Content starts
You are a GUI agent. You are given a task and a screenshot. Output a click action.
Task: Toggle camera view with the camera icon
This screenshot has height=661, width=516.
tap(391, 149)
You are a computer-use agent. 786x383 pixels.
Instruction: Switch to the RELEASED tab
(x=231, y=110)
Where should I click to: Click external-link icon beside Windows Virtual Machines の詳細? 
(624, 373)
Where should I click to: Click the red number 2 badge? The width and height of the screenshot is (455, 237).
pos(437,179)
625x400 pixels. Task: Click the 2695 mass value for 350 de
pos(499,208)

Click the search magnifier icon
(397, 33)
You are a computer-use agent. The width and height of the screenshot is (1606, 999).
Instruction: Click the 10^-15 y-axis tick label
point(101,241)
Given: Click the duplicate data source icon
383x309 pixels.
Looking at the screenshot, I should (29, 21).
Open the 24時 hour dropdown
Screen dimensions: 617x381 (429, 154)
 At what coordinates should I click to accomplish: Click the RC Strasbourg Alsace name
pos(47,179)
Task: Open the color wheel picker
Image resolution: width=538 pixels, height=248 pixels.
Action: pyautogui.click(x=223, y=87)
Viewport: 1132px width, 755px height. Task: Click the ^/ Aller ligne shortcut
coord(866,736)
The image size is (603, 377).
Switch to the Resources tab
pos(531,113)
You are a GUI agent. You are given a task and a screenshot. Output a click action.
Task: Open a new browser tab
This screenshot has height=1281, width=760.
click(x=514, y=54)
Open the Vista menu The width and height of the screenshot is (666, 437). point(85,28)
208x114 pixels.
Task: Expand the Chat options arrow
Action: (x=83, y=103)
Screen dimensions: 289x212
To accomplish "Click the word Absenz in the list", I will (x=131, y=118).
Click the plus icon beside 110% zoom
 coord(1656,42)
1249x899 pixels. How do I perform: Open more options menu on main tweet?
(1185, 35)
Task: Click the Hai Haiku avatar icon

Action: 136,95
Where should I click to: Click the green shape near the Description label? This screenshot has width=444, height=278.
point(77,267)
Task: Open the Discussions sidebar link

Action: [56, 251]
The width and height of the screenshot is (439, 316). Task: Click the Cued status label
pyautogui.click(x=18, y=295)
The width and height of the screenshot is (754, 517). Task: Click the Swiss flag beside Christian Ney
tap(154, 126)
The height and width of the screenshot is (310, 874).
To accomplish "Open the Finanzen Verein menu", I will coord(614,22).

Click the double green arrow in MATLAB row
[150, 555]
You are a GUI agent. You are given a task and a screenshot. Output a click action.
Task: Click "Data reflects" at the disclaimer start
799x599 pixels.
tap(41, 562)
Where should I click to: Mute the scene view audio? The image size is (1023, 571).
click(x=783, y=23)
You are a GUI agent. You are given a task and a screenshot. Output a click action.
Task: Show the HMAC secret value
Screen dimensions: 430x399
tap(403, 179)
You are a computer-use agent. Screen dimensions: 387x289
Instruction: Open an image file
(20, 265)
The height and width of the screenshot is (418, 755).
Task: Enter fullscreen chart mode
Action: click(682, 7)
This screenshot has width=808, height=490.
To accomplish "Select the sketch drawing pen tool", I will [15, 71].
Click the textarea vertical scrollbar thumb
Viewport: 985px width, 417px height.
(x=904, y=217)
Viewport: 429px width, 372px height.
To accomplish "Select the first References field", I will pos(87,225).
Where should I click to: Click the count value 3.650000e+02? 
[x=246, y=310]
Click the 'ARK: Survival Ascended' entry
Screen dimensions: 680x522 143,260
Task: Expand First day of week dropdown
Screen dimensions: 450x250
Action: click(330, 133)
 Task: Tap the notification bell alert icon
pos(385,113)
Content ends
* _ACTION ITEM_
The answer must be the same records, repeated exactly and in full.

* _RESPONSE TO THIS TASK_
You are a GUI agent. You are given a task and a screenshot. Output a click action.
Task: Toggle camera view with the camera icon
This screenshot has height=661, width=516.
tap(391, 149)
You are a computer-use agent. 786x383 pixels.
Instruction: Switch to the RELEASED tab
(x=231, y=110)
Where should I click to: Click external-link icon beside Windows Virtual Machines の詳細? 
(624, 373)
Where should I click to: Click the red number 2 badge? The width and height of the screenshot is (455, 237).
pos(437,179)
625x400 pixels. Task: Click the 2695 mass value for 350 de
pos(499,208)

Click the search magnifier icon
(397, 33)
You are a computer-use agent. The width and height of the screenshot is (1606, 999).
Instruction: Click the 10^-15 y-axis tick label
point(101,241)
Given: Click the duplicate data source icon
383x309 pixels.
Looking at the screenshot, I should (29, 21).
Open the 24時 hour dropdown
Screen dimensions: 617x381 (429, 154)
 At what coordinates should I click to accomplish: Click the RC Strasbourg Alsace name
pos(47,179)
Task: Open the color wheel picker
Image resolution: width=538 pixels, height=248 pixels.
Action: pyautogui.click(x=223, y=87)
Viewport: 1132px width, 755px height. Task: Click the ^/ Aller ligne shortcut
coord(866,736)
The image size is (603, 377).
Switch to the Resources tab
pos(531,113)
You are a GUI agent. You are given a task and a screenshot. Output a click action.
Task: Open a new browser tab
This screenshot has height=1281, width=760.
click(x=514, y=54)
Open the Vista menu The width and height of the screenshot is (666, 437). point(85,28)
208x114 pixels.
Task: Expand the Chat options arrow
Action: (x=83, y=103)
Screen dimensions: 289x212
To accomplish "Click the word Absenz in the list", I will (x=131, y=118).
Click the plus icon beside 110% zoom
 coord(1656,42)
1249x899 pixels. How do I perform: Open more options menu on main tweet?
(1185, 35)
Task: Click the Hai Haiku avatar icon

Action: 136,95
Where should I click to: Click the green shape near the Description label? This screenshot has width=444, height=278.
point(77,267)
Task: Open the Discussions sidebar link

Action: [56, 251]
The width and height of the screenshot is (439, 316). Task: Click the Cued status label
pyautogui.click(x=18, y=295)
The width and height of the screenshot is (754, 517). Task: Click the Swiss flag beside Christian Ney
tap(154, 126)
The height and width of the screenshot is (310, 874).
To accomplish "Open the Finanzen Verein menu", I will coord(614,22).

Click the double green arrow in MATLAB row
[150, 555]
You are a GUI agent. You are given a task and a screenshot. Output a click action.
Task: Click "Data reflects" at the disclaimer start
799x599 pixels.
tap(41, 562)
Where should I click to: Mute the scene view audio? The image size is (1023, 571).
click(x=783, y=23)
You are a GUI agent. You are given a task and a screenshot. Output a click action.
Task: Show the HMAC secret value
Screen dimensions: 430x399
tap(403, 179)
You are a computer-use agent. Screen dimensions: 387x289
Instruction: Open an image file
(20, 265)
The height and width of the screenshot is (418, 755).
Task: Enter fullscreen chart mode
Action: click(682, 7)
This screenshot has width=808, height=490.
To accomplish "Select the sketch drawing pen tool", I will [15, 71].
Click the textarea vertical scrollbar thumb
Viewport: 985px width, 417px height.
(x=904, y=217)
Viewport: 429px width, 372px height.
To accomplish "Select the first References field", I will pos(87,225).
Where should I click to: Click the count value 3.650000e+02? 
[x=246, y=310]
Click the 'ARK: Survival Ascended' entry
Screen dimensions: 680x522 143,260
Task: Expand First day of week dropdown
Screen dimensions: 450x250
Action: click(330, 133)
 Task: Tap the notification bell alert icon
pos(385,113)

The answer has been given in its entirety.